Under routine menstruation, a woman is ritually impure for seven days. All that means is that she cannot enter the Temple grounds. As long as she is nowhere near the Temple, it’s no big deal. If her husband lies in the same bed or sits on the same chair during that seven days, he must bathe and wait until sundown to enter the Temple. Archaeologists have found a ring of pools around the Temple Mount. A man entering Jerusalem and headed for the Temple could stop off and bathe at one of these pools and wait until sundown, then enter the Temple. A lot of men would play it safe and stop to bathe on the principle of some unwitting ritual impurity. This is where we get baptism, by the way.
If he actually had sex with her during her seven days, he had to wait out the week with her. Now as long as he had no intention of entering the Temple, none of that ritual purity business mattered. That is, unless that sex act during her period was a pagan ritual act, something that was practiced in both Egypt and among the Canaanites. Then the both of them were liable to execution, or exile if they happened to escape. That’s the point of the reference in this chapter here.

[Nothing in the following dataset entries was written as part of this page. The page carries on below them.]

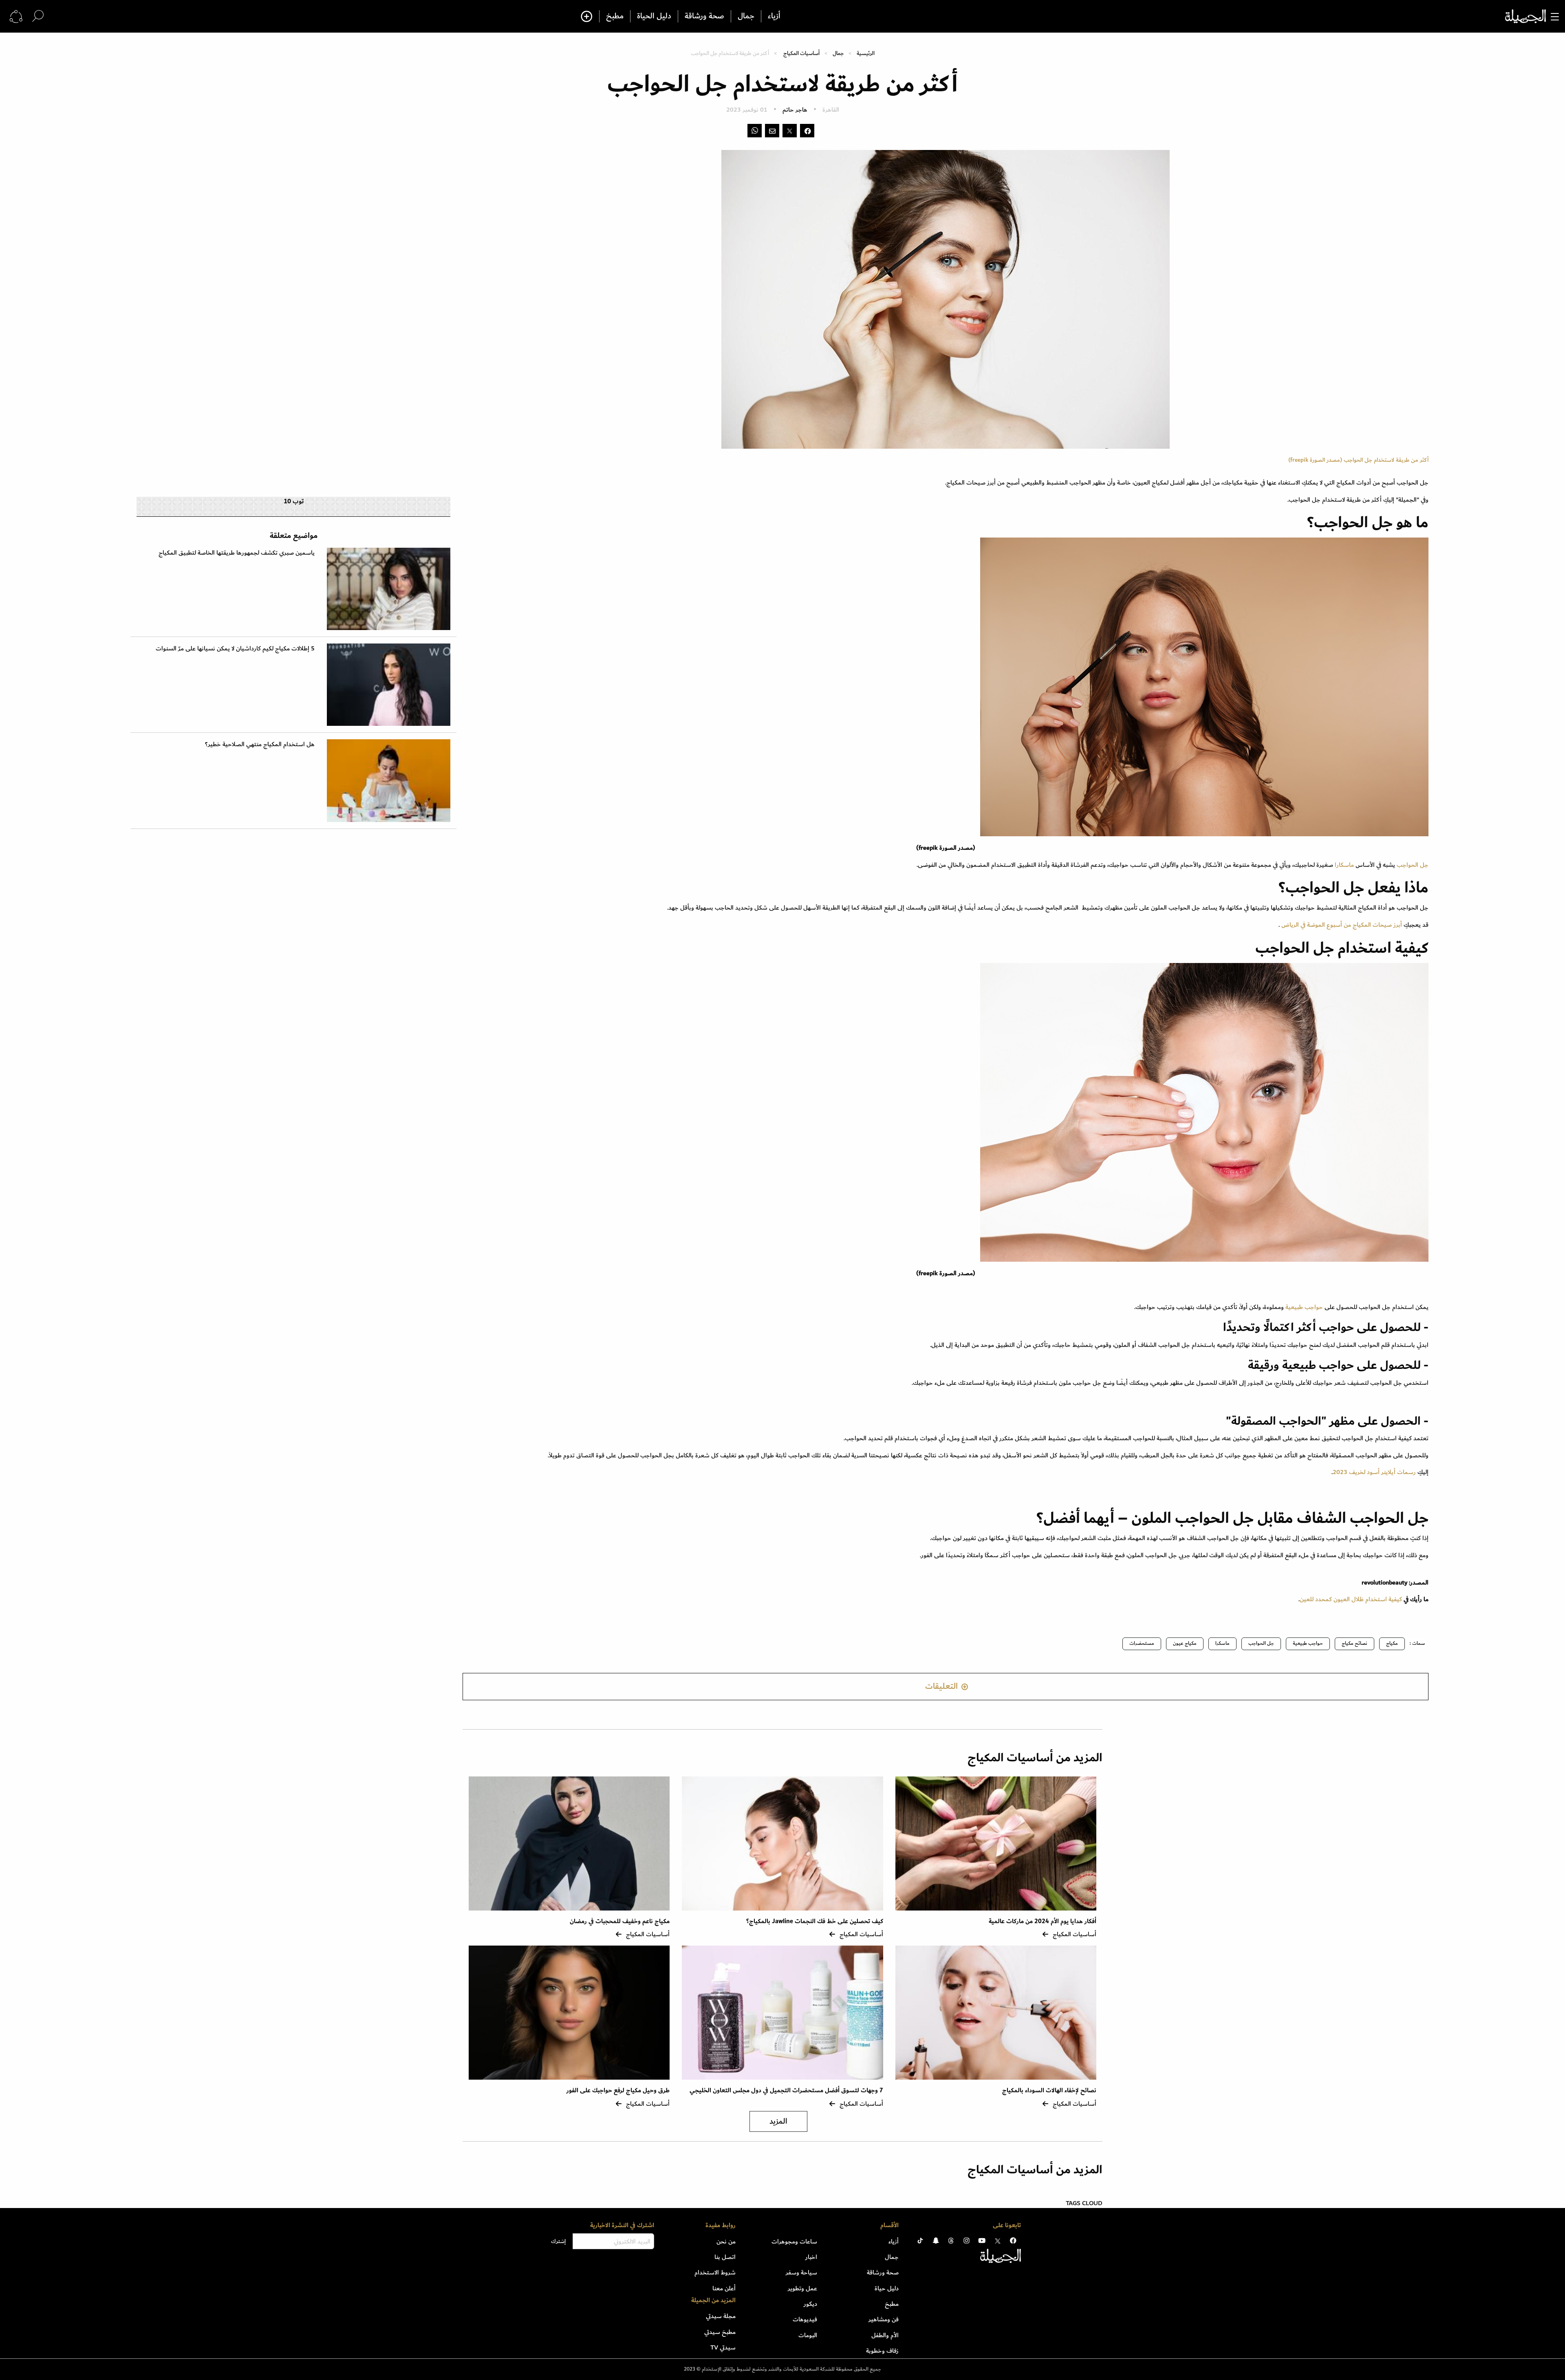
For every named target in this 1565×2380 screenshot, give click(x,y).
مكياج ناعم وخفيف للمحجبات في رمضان (619, 1921)
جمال (746, 16)
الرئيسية (866, 53)
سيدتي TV (723, 2347)
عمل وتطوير (802, 2288)
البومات (807, 2335)
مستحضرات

For those of us who follow the Messiah and King of the New Israel, the ritual purity issue means nothing. And it’s hard to imagine even a Western Christian desiring to engage in any long forgotten pagan rituals. However, Paul made it clear that the issue of sex with near relatives, both by blood and by marriage, is more than a matter of ancient heathen rituals (1 Corinthians 5). It violates Creation itself and threatens shalom.
Yeah, conflating the period with hemorrhaging happens a lot. I’ve heard one pastor in my long 42 years make the difference between the two. Well, besides you. đŸ™‚
1. Uncovering a women’s nekkidness during her impurity is messy and kinda gross, good enough for me.
2. In NC you can legally marry your first cousin, yech. I worked with a lady from Tennessee who did, sheeeewww nasty.
3. It was standard practice in the ANE for Conquerors to raze to the ground the major religious centers of the conquered, to send the message ” Ha! Looky here your gods are impotent and we killed them. From now on y’all will worship the god Spamoch in the temple we’re building on top of your old one. Now where’s our tribute?”